A la entrada de lo que había sido su hogar, un sargento y varios policías armados con ametralladoras detuvieron el taxi en que viajaba la señora Heathcote-Kilkoon.

—Lo lamento, señora —dijo el sargento—, pero órdenes son órdenes; no puede pasar nadie.

—Pero yo vivo aquí, oficial —dijo la señora Heathcote-Kilkoon, consiguiendo sacar a flote una sonrisa seductora de las profundidades de su desesperación.

—Pues ya no lo hará más —dijo el sargento—. Ésta es una casa en la que no volverá a vivir usted.

Se envolvió bien en el abrigo y empezó a temblar, allí en el asiento de atrás del taxi. Para aumentar aún más sus problemas, el taxista insistió en que le pagara antes de seguir.

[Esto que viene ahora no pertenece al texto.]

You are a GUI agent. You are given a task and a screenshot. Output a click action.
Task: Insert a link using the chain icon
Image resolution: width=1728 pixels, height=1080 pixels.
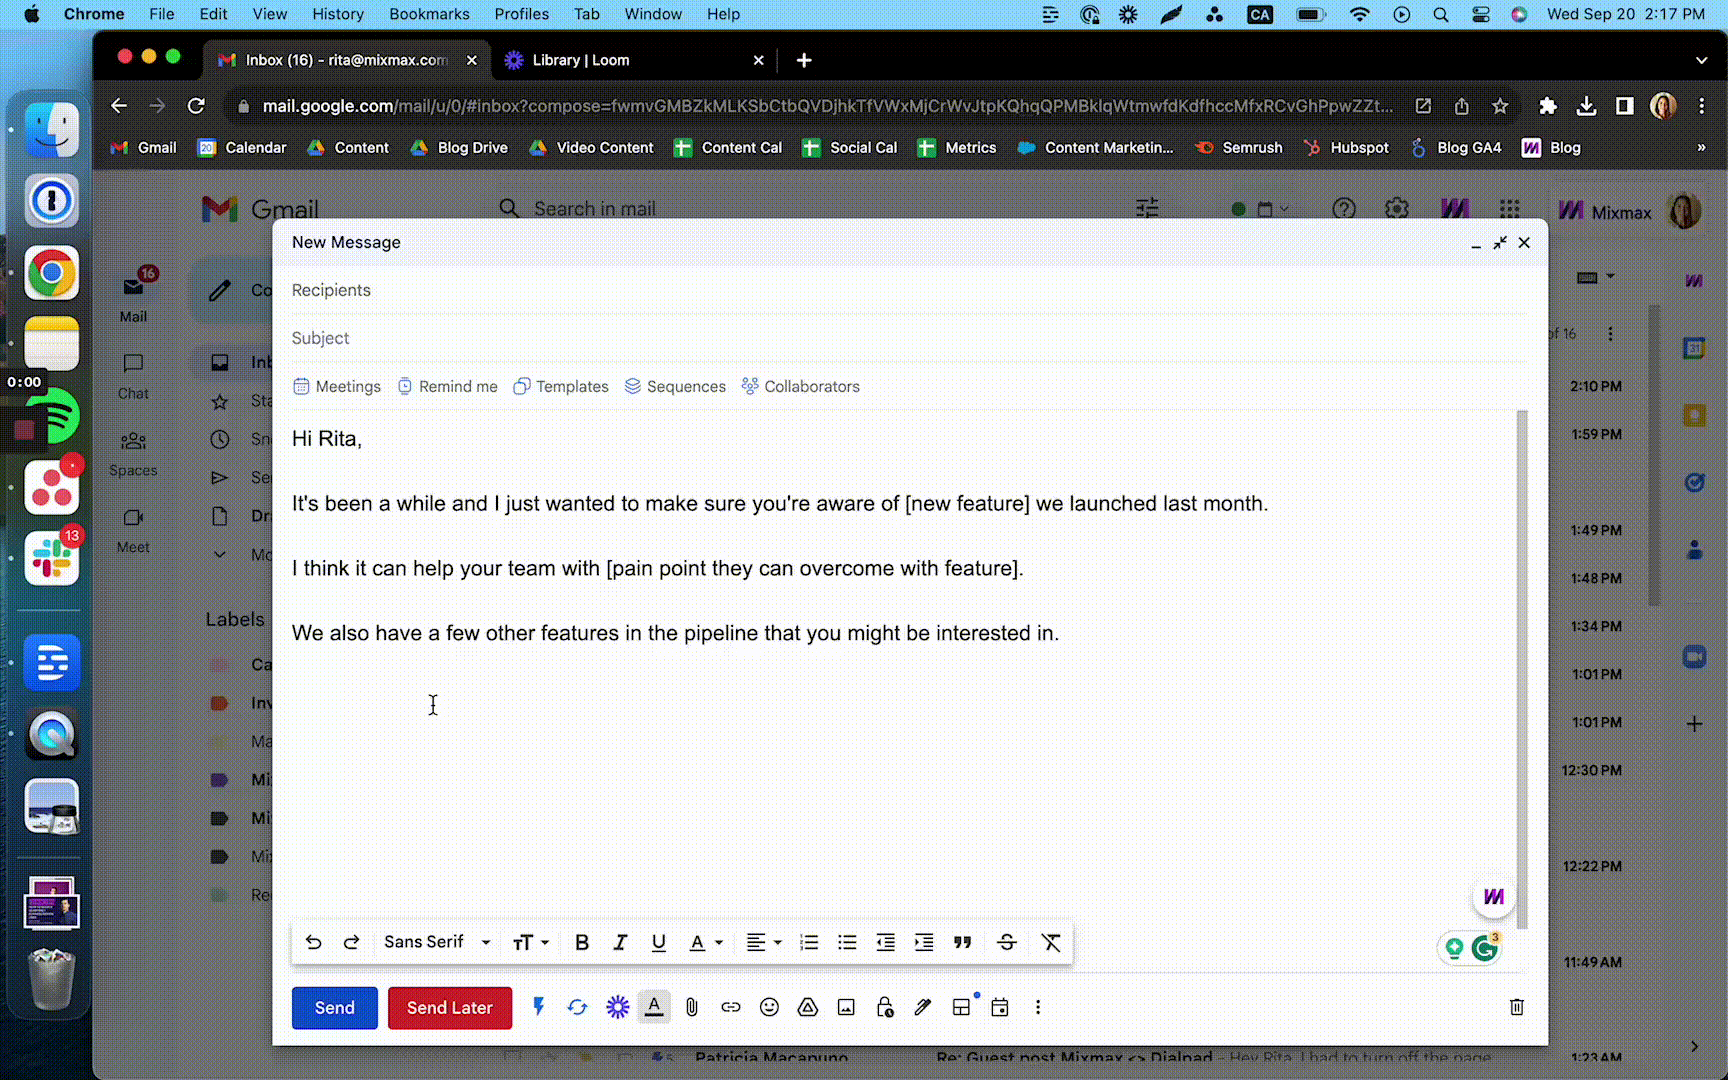point(731,1007)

—¿Pero cómo voy a pagarle? —le dijo en tono suplicante—. Todo cuanto poseía está ahí —y señaló el borrón de humo que oscurecía el cielo nocturno sobre las azaleas.

—Me dijo que me pagaría tarifa doble cuando llegáramos —insistió el taxista—. Y no he hecho todo este recorrido en balde.

—Pero no tengo nada que darle —dijo cansinamente la señora Heathcote-Kilkoon.

—Eso ya lo veremos —dijo el conductor y dio la vuelta hacia la carretera. A menos de un kilómetro de allí, detuvo el coche a un lado y saltó al asiento de atrás.

—Supongo que es tarifa única —murmuró la señora Heathcote-Kilkoon mientras el taxista le quitaba las bragas con unas manos ásperas y torpes.